26 Eylül 2011 Pazartesi

yirmi

Çok küçüktüm. Her sabah onu görürdüm. Akşamları ayrılmak tatsızdı. Ama her zaman yarın vardı. Sonra daha az küçük olduk. Ne zaman başımı çevirsem oradaydı. Henüz kesilmemiş bir kol gibi, omuz başımda. Her gün onun gülüşüyle başlar, her akşam bir sonraki sabahın sözünü taşırdı. Mevsimlerin yüzünden geçişini seyrettim. Elimi hiç bırakmadı içinden geçtiğim mevsimler boyu.

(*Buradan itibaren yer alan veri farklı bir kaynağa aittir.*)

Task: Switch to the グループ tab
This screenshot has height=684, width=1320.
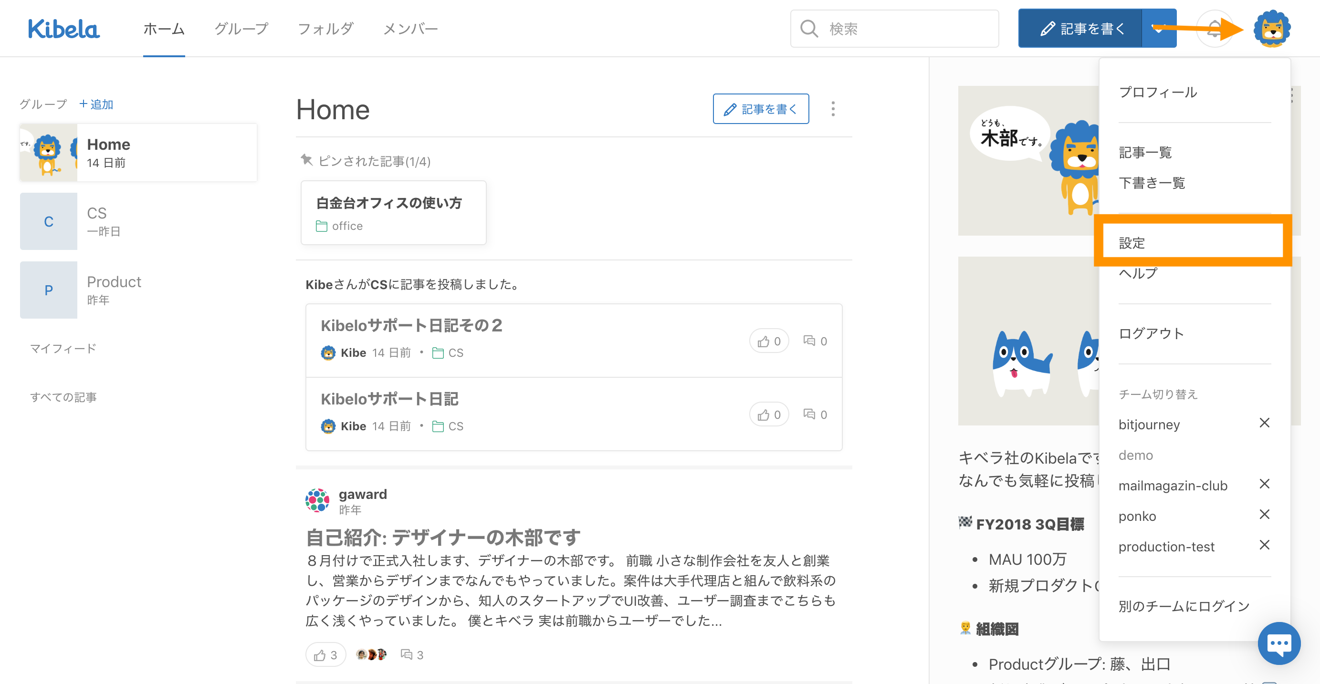Action: point(241,29)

Sadece bana saklı bir gülüşü vardı. Gözleri ışıl ışıl parlardı bana her bakışında. Parmak uçlarımdan taşıp yerlere dökülen mutluluklar bırakırdı avuçlarıma. Birlikte inandık daha güzel günlere. Sonra günler gelip kapımızı çaldı. Beyazın değdiği en güzel kadındı. Acıydı hoşçakal demek. Sıcak asfaltta yalın ayak koşmak kadar acı. Ama gitti. Yine gelmek için. Bana bu geceleri, ertesini günümü kızıl ateşler gibi tutuşturacağını bilerek uykulara dalamadığım geceleri yaşatmak için. Hoş gel, sefam olsun.